Extiendo mis manos para ver si el más pequeño me permite tomarlo en brazos. Su cuerpo sale de detrás de su hermana para retribuirme el abrazo. Es un niño muy cariñoso, aunque con sus manecitas me aprieta los cabellos. No importa. Me alzo con el pequeño en brazos y la mirada de la hermana mayor fija en mí. No le haré nada al niño, no podría.

—Si no son tus hijos, ¿son de Freddy? —inquiero en dirección al coautor de mi historia quien tiene una gigante sonrisa dibujada.

—No Olivia, son míos.

Me aferro con mucha fuerza al pequeño para no dejarlo caer como mismo lo hizo mi alma en este instante. La última vez que escuché esa voz, le rogué al cielo no tener que oírla nunca más. Sellé mis oídos a sus palabras y mi corazón al pequeño espacio que ocupó la dueña de las palabras en algún momento de la vida.
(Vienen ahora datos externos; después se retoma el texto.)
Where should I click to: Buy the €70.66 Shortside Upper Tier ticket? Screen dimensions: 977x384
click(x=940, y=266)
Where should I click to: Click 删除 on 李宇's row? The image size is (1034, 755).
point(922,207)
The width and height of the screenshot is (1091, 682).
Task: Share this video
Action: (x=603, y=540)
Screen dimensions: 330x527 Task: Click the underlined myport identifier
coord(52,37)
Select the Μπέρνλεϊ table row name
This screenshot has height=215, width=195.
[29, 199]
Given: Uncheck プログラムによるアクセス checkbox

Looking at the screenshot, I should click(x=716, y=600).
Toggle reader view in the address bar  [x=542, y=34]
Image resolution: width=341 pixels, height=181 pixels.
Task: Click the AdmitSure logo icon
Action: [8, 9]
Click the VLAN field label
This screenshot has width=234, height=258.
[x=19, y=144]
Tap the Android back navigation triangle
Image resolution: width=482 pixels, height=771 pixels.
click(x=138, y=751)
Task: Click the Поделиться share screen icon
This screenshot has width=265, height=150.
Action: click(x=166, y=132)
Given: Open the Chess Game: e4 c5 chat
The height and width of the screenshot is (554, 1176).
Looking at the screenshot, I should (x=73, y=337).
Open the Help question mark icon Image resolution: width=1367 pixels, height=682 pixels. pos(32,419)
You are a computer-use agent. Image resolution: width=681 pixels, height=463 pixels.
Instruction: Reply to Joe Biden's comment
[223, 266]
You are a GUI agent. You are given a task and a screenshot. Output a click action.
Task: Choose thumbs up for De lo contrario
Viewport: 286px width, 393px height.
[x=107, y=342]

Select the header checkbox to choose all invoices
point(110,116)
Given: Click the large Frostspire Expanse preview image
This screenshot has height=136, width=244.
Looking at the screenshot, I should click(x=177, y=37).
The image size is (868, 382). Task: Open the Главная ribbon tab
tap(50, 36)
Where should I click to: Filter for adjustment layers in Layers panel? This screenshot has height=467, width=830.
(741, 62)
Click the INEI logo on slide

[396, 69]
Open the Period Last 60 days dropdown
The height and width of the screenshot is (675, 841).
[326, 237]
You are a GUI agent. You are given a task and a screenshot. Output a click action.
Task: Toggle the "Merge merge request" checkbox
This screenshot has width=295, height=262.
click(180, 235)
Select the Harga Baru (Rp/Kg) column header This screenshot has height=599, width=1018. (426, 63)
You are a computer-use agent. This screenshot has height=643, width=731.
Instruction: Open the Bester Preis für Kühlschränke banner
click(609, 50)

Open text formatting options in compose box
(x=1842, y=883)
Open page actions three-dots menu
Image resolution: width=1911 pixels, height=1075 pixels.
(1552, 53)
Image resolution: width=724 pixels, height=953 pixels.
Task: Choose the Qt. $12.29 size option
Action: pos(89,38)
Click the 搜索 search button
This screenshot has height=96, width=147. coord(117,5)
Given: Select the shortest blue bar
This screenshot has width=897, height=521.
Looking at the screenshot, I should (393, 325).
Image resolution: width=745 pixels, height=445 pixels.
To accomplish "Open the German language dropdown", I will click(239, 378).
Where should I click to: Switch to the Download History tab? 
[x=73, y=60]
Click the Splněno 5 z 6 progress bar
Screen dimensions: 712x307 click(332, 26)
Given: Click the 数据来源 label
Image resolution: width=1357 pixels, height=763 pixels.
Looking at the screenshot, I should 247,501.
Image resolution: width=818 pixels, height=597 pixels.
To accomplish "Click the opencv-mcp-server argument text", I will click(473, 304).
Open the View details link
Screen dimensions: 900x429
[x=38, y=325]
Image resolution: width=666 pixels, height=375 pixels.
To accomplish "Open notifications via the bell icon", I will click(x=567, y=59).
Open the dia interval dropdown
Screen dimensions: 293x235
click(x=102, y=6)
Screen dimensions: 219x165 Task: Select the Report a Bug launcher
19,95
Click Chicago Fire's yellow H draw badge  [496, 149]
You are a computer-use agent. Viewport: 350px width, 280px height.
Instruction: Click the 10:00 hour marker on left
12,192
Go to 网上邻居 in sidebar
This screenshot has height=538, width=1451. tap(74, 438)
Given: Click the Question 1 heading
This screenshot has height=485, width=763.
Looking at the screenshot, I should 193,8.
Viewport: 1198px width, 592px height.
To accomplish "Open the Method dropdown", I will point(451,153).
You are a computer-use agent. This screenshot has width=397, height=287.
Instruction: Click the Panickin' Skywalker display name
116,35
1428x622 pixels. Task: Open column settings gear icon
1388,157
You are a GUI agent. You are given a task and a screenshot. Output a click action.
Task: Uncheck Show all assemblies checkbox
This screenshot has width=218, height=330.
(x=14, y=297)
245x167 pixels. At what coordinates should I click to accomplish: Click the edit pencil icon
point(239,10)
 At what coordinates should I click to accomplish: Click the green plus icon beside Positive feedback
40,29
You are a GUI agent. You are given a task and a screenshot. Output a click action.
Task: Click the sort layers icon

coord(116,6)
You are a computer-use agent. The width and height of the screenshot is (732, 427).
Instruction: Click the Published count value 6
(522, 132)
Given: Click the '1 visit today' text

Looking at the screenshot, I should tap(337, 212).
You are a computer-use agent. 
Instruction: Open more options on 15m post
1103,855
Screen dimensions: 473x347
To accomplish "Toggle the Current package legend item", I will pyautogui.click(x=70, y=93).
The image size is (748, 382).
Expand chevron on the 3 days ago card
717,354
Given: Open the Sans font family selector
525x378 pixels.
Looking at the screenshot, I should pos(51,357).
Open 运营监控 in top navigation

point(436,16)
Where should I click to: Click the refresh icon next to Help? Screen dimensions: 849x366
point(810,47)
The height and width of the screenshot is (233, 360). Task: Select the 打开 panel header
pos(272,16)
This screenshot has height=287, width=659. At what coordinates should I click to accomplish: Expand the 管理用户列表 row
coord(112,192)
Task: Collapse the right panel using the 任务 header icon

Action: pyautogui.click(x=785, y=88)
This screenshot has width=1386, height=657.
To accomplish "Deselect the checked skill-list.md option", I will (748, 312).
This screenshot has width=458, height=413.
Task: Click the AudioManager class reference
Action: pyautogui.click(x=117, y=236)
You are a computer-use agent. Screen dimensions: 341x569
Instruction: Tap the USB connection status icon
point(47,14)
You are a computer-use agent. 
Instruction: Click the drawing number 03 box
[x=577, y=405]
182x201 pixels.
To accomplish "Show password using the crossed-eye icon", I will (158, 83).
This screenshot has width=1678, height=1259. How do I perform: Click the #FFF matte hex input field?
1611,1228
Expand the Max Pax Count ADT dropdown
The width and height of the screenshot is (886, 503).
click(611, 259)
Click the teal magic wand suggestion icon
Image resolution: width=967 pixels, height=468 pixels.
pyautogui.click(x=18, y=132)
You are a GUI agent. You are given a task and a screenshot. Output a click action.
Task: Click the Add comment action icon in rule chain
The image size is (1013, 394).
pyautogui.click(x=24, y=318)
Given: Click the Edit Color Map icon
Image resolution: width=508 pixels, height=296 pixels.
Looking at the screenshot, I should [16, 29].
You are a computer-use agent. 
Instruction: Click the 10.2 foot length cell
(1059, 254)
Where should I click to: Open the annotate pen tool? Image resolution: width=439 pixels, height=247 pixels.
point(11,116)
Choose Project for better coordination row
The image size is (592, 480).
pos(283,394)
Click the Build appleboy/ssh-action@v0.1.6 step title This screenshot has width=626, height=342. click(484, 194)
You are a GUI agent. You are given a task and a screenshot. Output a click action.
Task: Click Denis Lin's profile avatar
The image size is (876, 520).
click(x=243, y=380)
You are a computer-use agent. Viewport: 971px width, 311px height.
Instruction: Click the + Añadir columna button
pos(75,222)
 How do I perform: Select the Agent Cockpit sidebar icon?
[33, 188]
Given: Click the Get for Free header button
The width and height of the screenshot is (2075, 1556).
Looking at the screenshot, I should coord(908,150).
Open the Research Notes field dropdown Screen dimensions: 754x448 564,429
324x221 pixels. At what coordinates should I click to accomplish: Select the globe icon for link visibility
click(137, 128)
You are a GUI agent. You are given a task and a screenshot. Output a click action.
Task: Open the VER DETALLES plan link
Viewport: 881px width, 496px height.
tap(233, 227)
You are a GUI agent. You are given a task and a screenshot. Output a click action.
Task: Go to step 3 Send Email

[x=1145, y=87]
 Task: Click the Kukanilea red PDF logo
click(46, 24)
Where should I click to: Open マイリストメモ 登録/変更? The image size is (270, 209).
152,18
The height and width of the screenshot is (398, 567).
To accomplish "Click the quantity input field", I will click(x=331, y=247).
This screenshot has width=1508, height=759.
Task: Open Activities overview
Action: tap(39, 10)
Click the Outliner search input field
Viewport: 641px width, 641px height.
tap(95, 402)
El cariño entre hermanos no nace de la misma forma que lo hace el que se siente por una madre, un padre o por un amigo. Puede que peleara con Olga todos los días de mi vida en la infancia, que escondiera sus muñecas, que me bebiera su agua en las noches o que la culpara de cosas que había hecho yo solo para escaquearme de la responsabilidad, pero —en aquel momento— si algo le pasaba a mi hermana mayor yo me moría de la pena y era capaz de donar mis órganos para salvarla. Ella era mi ejemplo, la imitaba en todo porque quería ser igual a Olga.